Before we went away I was busy reading. Reading some of the best books I’ve read this year and two were the work of first-time authors. Their stories filled my creative needs and I realised a pattern – when reading takes over I just don’t feel like writing. Does this make me a fair-weather writer? Sometimes I wonder.

On previous family holidays I stole time away from everyone to write and think; walks alone along the beach, jottings in cafes and many sentences composed in my head. The urge didn’t appear this time. Five weeks, two countries, countless new experiences, conversations, observations and not one moment of wishing to jot it all down.

Anaïs Nin once said “We write to taste life twice, in the moment and in retrospect.” But sometimes I find that writing in the moment takes me away from living it.

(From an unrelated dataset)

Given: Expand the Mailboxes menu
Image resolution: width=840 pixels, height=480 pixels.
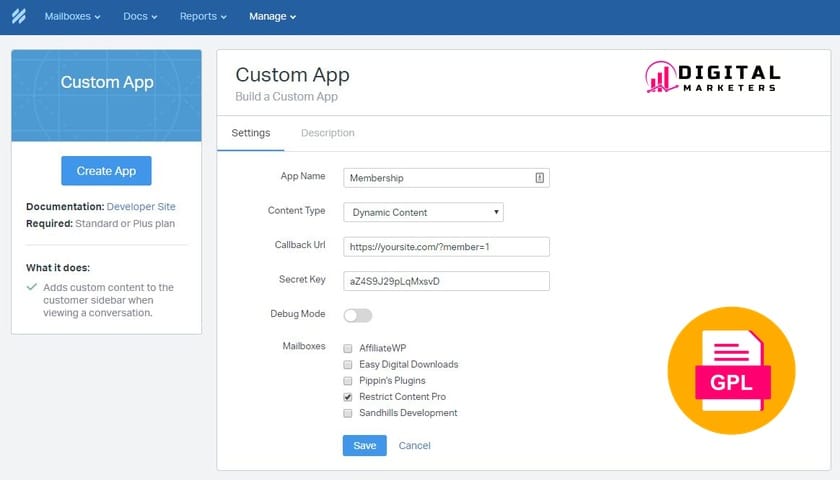Looking at the screenshot, I should tap(72, 17).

For the last few months not writing has allowed me to taste life more fully.

Reading has allowed me to taste other lives more fully.

Wind in the Willows took on a whole new dimension when read overlooking the willow trees on the banks of the Thames.

Beginning The Diary of Anne Frank while flying between London and Amsterdam and finishing it the night before visiting the Anne Frank Museum made Anne’s presence even stronger as I walked through every room of that secret annexe.

The chiming of the Westertoren clock as I arrived at the museum at 9am took my mind straight back to the pages of her diary written nearly 70 years ago:

‘Father, Mother and Margot still can’t get used to the chiming of the Westertoren clock, which tells us the time every quarter of an hour. Not me, I liked it from the start; it sounds so reassuring especially at night.’

And all this time later I found that chime, loud and resonant, just as reassuring. The same clock bringing past and present together for a moment. A moment I was fully part of. I walked around those rooms, now unfurnished, knowing exactly where each piece of furniture would have sat. Her bedroom wall, still partially papered with postcards and film-star pictures, did look ‘much more cheerful’ as she wrote.

The museum was full of people yet no one spoke and we all seemed to tread lightly. Is that because tasting life in such a way is almost overwhelming?

Or perhaps it’s because we all need moments of stillness; time for experiences to settle, ideas to percolate and distance to experience life again in retrospect.